Records from a dataset

----------

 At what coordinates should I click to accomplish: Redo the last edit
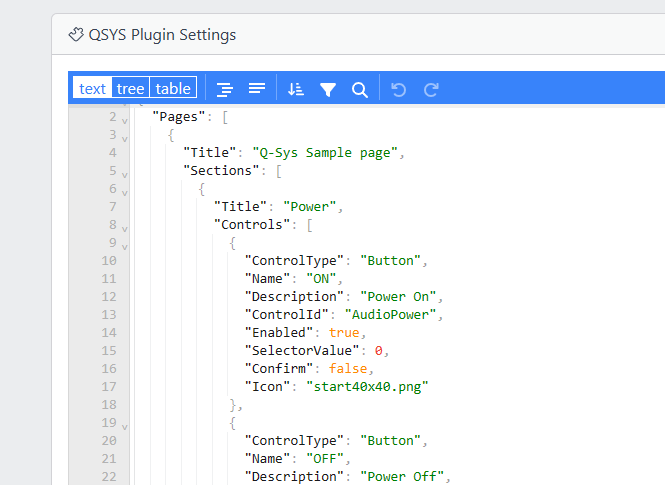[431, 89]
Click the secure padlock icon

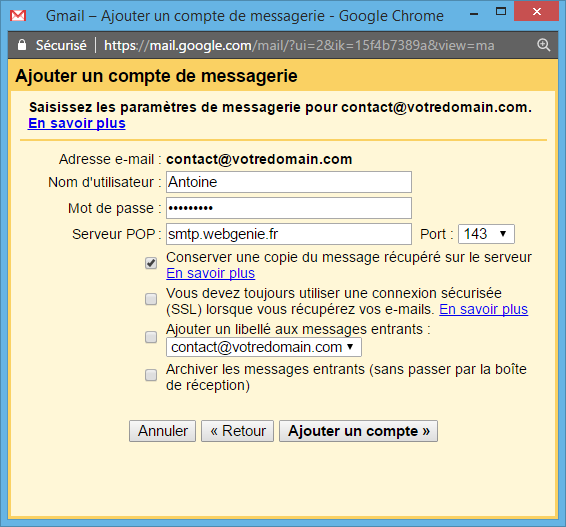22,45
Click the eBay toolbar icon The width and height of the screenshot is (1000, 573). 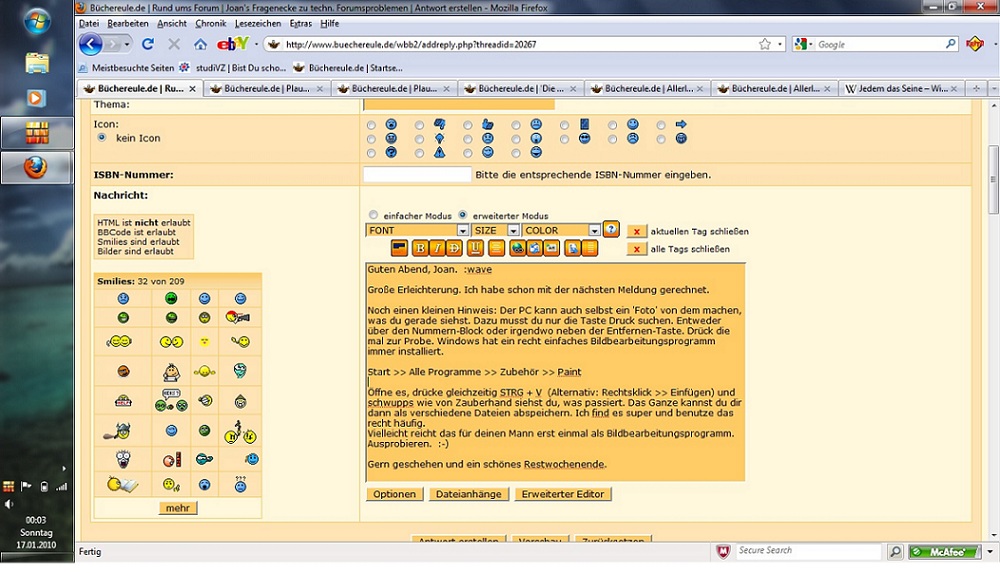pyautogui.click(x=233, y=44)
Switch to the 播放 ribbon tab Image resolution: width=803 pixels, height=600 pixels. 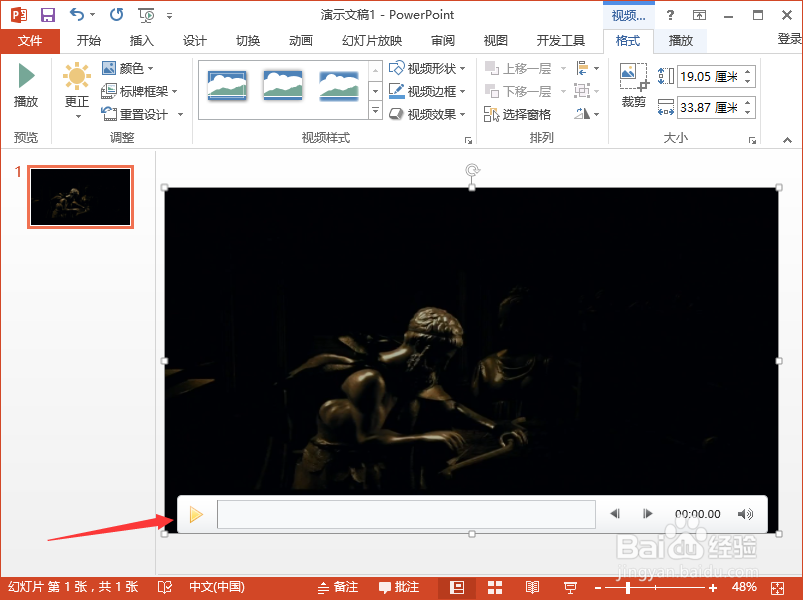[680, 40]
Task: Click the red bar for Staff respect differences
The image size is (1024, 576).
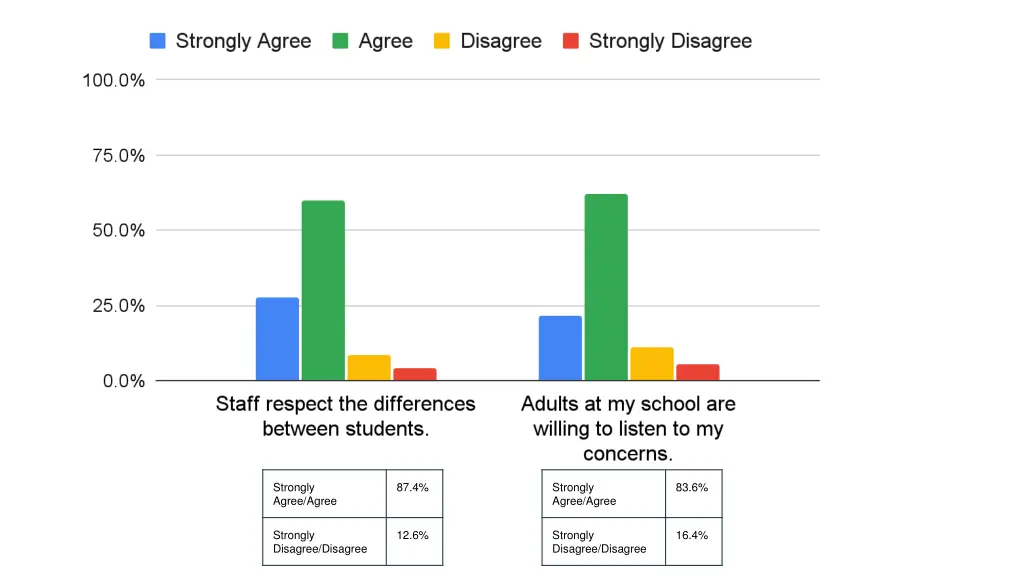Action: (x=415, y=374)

----------

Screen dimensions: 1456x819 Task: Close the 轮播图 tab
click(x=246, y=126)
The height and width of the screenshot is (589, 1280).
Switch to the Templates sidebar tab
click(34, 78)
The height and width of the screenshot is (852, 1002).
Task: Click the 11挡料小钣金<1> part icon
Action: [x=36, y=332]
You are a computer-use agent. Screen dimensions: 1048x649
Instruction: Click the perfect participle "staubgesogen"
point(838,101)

----------

[EXERCISE GOAL] Rewrite the records starting with the line that contains "You are a computer-use" and continuing through the line that contains "point(838,101)", changing "Screen dimensions" to "Display size" and leaving everything else unchanged.

[REPLY TO THE TASK]
You are a computer-use agent. Display size: 1048x649
Instruction: Click the perfect participle "staubgesogen"
point(838,101)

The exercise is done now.